- Flag
- Country: Myanmar
- No. of townships: 5
- Formation of the KSSR-3: 26 July 1994
- Capital: Seebu

Government
- • President: Than Soe Naing

Area
- • Total: 900 km^{2} (350 sq mi)
- Time zone: UTC+6:30 (MMT)

= Kayah State Special Region 3 =

Kayah State Special Region 3, sometimes referred to as "New Kayah State", is a special region in eastern Myanmar governed by the Kayan New Land Party (KNLP). It covers ~200 villages in 5 townships; Demoso, Pekon, Pinlaung, Thandaunggyi, and Pyinmana Townships. The region is mainly ethnically Kayan. It was established in 1994 after the KNLP signed a ceasefire with the ruling State Peace and Development Council regime of Myanmar.

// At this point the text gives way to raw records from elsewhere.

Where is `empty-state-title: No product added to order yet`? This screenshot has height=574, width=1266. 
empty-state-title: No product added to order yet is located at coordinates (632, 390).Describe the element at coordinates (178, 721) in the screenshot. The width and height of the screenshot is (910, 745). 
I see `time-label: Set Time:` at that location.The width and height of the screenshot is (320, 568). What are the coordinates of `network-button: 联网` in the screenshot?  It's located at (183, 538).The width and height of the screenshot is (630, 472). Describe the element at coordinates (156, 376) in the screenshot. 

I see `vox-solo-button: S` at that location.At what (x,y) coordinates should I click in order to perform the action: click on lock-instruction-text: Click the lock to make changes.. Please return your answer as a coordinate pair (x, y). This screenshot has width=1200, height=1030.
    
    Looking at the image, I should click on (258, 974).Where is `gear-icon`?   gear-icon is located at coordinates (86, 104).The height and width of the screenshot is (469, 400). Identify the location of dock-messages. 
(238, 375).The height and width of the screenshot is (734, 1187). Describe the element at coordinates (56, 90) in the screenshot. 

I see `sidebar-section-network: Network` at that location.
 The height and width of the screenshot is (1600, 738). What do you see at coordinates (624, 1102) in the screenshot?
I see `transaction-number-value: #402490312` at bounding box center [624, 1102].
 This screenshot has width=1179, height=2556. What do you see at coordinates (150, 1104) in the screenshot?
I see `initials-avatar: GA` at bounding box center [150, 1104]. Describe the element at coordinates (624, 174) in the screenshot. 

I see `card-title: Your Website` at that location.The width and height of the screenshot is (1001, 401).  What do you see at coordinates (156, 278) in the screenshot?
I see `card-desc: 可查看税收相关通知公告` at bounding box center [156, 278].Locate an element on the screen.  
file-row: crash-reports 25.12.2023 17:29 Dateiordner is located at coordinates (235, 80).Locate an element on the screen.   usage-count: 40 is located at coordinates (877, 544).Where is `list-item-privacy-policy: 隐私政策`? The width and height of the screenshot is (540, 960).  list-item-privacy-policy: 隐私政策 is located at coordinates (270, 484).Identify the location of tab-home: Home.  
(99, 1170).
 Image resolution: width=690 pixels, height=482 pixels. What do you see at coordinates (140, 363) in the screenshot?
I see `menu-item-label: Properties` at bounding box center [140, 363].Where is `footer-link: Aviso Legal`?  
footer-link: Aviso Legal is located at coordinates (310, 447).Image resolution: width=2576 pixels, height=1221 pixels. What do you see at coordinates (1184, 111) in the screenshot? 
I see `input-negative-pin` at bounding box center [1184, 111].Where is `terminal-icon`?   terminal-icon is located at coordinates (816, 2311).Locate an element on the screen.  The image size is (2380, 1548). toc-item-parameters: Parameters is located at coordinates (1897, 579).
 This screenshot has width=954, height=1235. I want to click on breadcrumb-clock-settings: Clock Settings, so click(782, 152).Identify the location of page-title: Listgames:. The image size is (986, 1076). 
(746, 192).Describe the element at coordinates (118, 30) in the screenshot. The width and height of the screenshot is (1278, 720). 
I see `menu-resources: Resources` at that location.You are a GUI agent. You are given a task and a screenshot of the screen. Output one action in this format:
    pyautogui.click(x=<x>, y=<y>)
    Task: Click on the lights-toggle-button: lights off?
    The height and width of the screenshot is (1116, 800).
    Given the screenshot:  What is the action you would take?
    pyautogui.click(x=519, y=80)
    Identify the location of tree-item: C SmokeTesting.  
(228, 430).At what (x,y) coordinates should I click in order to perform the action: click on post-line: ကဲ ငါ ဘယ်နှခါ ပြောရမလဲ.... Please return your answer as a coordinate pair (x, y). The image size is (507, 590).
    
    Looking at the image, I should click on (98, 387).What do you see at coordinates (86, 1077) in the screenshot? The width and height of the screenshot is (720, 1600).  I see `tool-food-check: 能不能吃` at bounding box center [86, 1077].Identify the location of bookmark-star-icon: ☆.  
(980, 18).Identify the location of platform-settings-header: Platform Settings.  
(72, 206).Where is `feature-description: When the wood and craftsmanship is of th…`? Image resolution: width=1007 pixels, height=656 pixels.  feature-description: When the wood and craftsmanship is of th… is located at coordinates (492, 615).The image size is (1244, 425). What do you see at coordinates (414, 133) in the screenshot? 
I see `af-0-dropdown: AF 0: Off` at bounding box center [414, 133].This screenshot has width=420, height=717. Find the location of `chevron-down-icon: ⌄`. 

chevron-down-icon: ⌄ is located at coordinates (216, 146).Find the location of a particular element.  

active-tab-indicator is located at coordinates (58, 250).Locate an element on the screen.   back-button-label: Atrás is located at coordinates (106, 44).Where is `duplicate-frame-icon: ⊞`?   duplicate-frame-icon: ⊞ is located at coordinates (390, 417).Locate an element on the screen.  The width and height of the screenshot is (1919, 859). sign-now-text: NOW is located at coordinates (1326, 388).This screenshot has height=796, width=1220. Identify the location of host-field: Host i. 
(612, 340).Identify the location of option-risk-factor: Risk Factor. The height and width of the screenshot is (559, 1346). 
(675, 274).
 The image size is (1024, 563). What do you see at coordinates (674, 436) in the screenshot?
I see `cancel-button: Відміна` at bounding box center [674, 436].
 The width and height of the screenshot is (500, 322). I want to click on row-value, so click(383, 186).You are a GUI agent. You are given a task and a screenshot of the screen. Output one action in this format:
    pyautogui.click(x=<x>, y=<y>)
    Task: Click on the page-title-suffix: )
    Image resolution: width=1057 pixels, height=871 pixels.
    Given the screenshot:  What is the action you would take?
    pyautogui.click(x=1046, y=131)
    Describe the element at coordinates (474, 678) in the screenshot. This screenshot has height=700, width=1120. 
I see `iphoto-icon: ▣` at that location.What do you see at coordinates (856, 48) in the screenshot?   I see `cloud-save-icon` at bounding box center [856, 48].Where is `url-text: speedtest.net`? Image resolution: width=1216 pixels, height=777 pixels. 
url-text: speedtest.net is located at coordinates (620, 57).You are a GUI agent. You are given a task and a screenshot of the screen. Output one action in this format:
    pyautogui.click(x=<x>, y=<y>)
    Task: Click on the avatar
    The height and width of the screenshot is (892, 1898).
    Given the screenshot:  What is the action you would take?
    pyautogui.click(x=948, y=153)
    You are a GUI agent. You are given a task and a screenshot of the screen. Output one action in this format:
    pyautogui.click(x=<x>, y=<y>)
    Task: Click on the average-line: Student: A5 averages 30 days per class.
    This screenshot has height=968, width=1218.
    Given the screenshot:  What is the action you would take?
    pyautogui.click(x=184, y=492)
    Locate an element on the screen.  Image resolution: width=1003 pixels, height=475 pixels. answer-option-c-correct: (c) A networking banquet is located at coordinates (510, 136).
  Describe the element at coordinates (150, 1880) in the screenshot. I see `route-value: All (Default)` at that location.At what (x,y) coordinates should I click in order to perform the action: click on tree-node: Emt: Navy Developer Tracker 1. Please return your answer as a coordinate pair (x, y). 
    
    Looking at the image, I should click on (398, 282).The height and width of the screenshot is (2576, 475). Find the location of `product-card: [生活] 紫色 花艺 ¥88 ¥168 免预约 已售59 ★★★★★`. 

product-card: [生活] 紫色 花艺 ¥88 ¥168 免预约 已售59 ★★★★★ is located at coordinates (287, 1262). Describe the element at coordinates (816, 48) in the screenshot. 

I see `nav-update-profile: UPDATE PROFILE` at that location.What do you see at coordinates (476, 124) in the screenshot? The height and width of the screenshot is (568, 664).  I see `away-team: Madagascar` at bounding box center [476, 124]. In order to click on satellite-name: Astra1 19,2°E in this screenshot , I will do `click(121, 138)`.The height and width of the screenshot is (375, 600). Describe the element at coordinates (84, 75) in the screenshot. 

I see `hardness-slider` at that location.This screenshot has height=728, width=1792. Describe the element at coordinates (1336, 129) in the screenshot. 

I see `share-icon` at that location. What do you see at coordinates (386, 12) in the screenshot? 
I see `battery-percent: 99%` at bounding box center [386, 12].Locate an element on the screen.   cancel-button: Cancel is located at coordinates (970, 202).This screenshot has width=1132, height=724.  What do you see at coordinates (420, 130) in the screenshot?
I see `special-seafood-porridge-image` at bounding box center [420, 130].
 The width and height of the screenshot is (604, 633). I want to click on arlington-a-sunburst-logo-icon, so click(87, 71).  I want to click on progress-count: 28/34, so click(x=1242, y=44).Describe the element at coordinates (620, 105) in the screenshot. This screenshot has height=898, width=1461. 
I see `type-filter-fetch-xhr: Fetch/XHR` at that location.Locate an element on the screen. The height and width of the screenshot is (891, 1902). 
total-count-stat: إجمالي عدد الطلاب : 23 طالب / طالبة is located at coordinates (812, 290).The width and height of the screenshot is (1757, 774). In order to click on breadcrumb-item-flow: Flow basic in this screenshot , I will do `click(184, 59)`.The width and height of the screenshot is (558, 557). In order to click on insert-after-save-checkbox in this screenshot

The KNLP has since had strained relations with the Burmese Tatmadaw, but the KSSR-3 is typically left out of conflict.

The KSSR-3 is the third special region established in Kayah State, alongside KSSR-1 (administered by the Kayan National Guard) and KSSR-2 (formerly administered by Karenni National People's Liberation Front; dissolved when the KNPLF defected to anti-Tatmadaw resistance).